There is a farmers field nearby to us which is completely safe and closed off where we let Yuri off - his recall is good and he's fairly lazy so doesnt go far! But Mishka unfortunatley cannot be trusted with small animals. She was a rescue dog and is the most gentle sibe, very petite and pretty but we have already had a couple of accidents with her even on the extendable lead - she still managed to grab a squirrel, a mole and a duck  Her prey drive is just too strong! Yuri has a thing with tiny dogs and we have to keep him on a tight lead if we see small dogs when out on a walk, we're not sure whether he wants to play....but we don't trust the look in his eyes 

Although mals are alot bigger, they still have the same high prey drive. My cousin owns 2 big mals who have escaped from the garden many times, and have been found later on in a field chasing deer.

I wouldnt risk letting your mal off the lead - no matter how well you think she's trained or much you trust her, their instinct can make them switch very quickly!


----------



## sophieanne93 (Jul 4, 2012)

Sophie_xxx said:


> We have 2 sibes - Yuri is a 2 1/2 year old male, and Mishka 3 year old female. We have never let either of them off of the lead in an open space, we have long extendable leads so they can off and have a sniff but thats it.
> 
> There is a farmers field nearby to us which is completely safe and closed off where we let Yuri off - his recall is good and he's fairly lazy so doesnt go far! But Mishka unfortunatley cannot be trusted with small animals. She was a rescue dog and is the most gentle sibe, very petite and pretty but we have already had a couple of accidents with her even on the extendable lead - she still managed to grab a squirrel, a mole and a duck  Her prey drive is just too strong! Yuri has a thing with tiny dogs and we have to keep him on a tight lead if we see small dogs when out on a walk, we're not sure whether he wants to play....but we don't trust the look in his eyes
> 
> ...


Yes I keep Indie on a long flexi lead so she can wander and sniff if we are in public, the only place I trust her off-lead is this enclosed field near me where she will run about, do her own thing, but generally stays close to where I am.

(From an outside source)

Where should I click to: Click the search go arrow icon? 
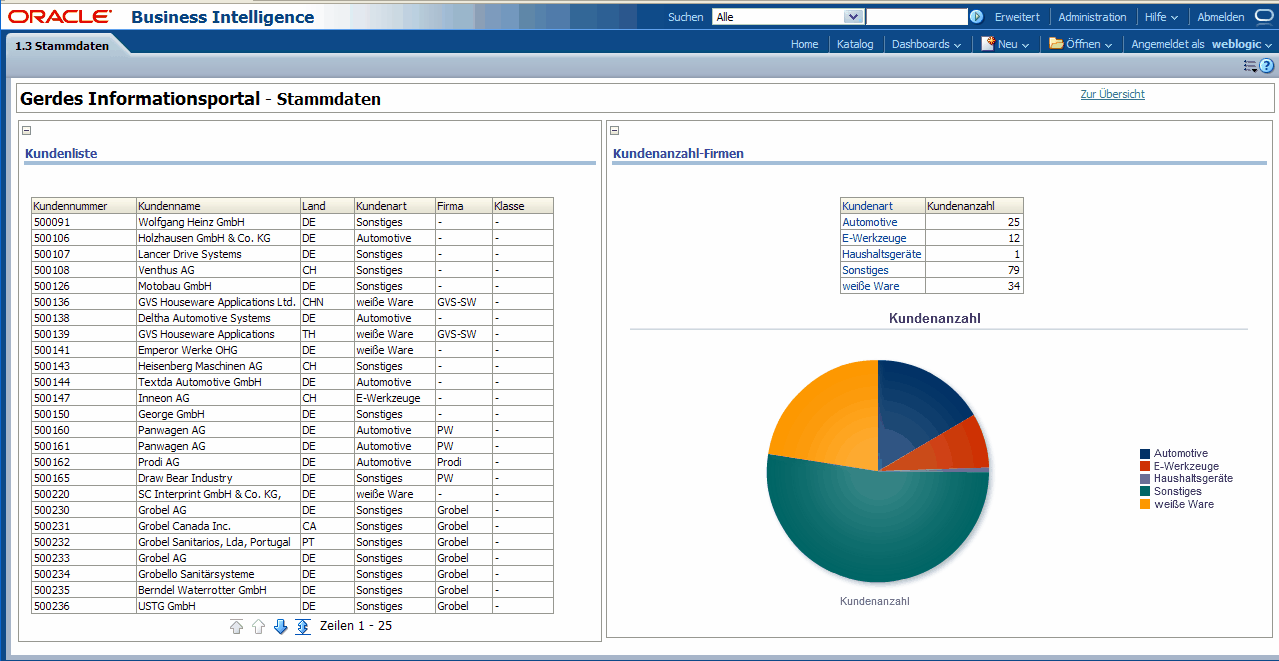pos(976,17)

However, when she sees birds or rabbits she will bolt, but has never caught one - yet! But she always comes back to me after it has got away so I do see the prey drive taking over at times. This field is the perfect place really as no one really goes there so she has run of the field by herself with no complications but when there are other peopleI have to keep her on lead she she will sometimes sprint up to them and their dogs and sometimes she wont bat an eye lid at them so I agree that they can just switch!


----------



## scarter (Apr 26, 2009)

No experience of mals, but I understand where you are coming from as I have Beagles. Similar issues.

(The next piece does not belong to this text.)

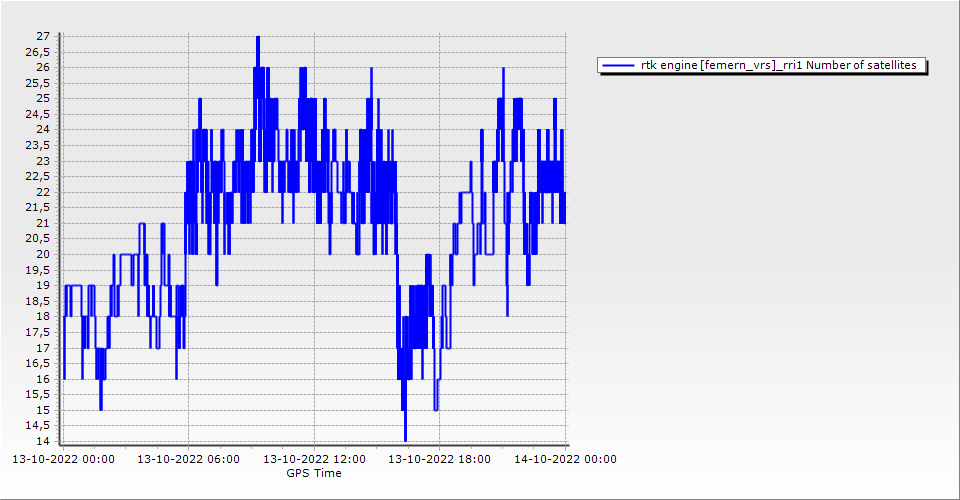Select the 15,5 tick label on Y axis
Screen dimensions: 960x500
pos(38,395)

Ours got off-lead every day of their lives until the oldest reached about 18 months. With maturity their instincts became stronger. We worked so hard to keep them off-lead but to no avail. They're wonderfully obedient dogs - excellent recall, biddable, do lots of sports such as agility, trieball, htm. But when the urge takes them to bolt it happens in a split second with no warning. One minute they're by your side hanging on your every word, the next they are gone.

So many behaviourists, trainers etc have tried over the years to convince me that all dogs are the same - that the problem is in my mind. Just a matter of training. I think if anyone else says to me "Have you tried tasty treats or a ball" I'll scream :mad5::biggrin:

My take on it is this. No matter how well trained a dog is - of any breed - there are always moments when training goes out of the window and the dog reverts to type. In the case of most dogs it means it can take you a couple of minutes to catch your dog and get him on lead. Maybe you'll have to issue a command twice before they respond. With mals, beagles etc it can mean your dog is in another county (or under the wheels of a car a couple of miles away) before you can react!!

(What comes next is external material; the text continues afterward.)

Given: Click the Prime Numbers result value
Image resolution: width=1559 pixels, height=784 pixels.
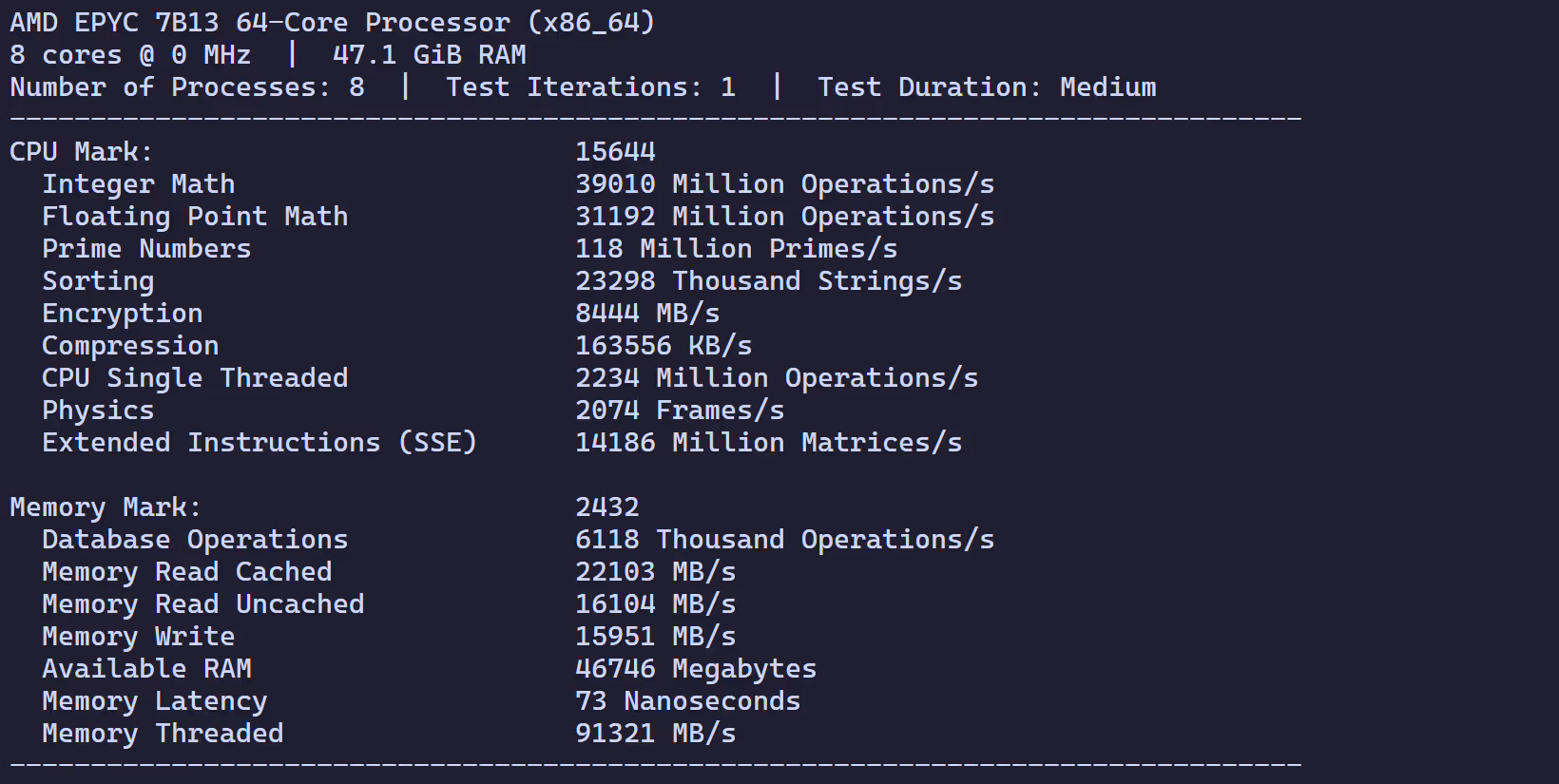Looking at the screenshot, I should 736,249.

Some might well be unusually good at staying close (for the breed), but it only takes one slip. Just for one split second all those years of selective breeding overpower your training and you've lost your dog for good.

A lot comes down to risk tolerance. That's a very personal thing.

Good luck with however you decide to proceed. For a while we used Retrieva tracking collars to ensure we never lost our dogs, but it doesn't stop them from running into roads and getting into danger in other ways.


----------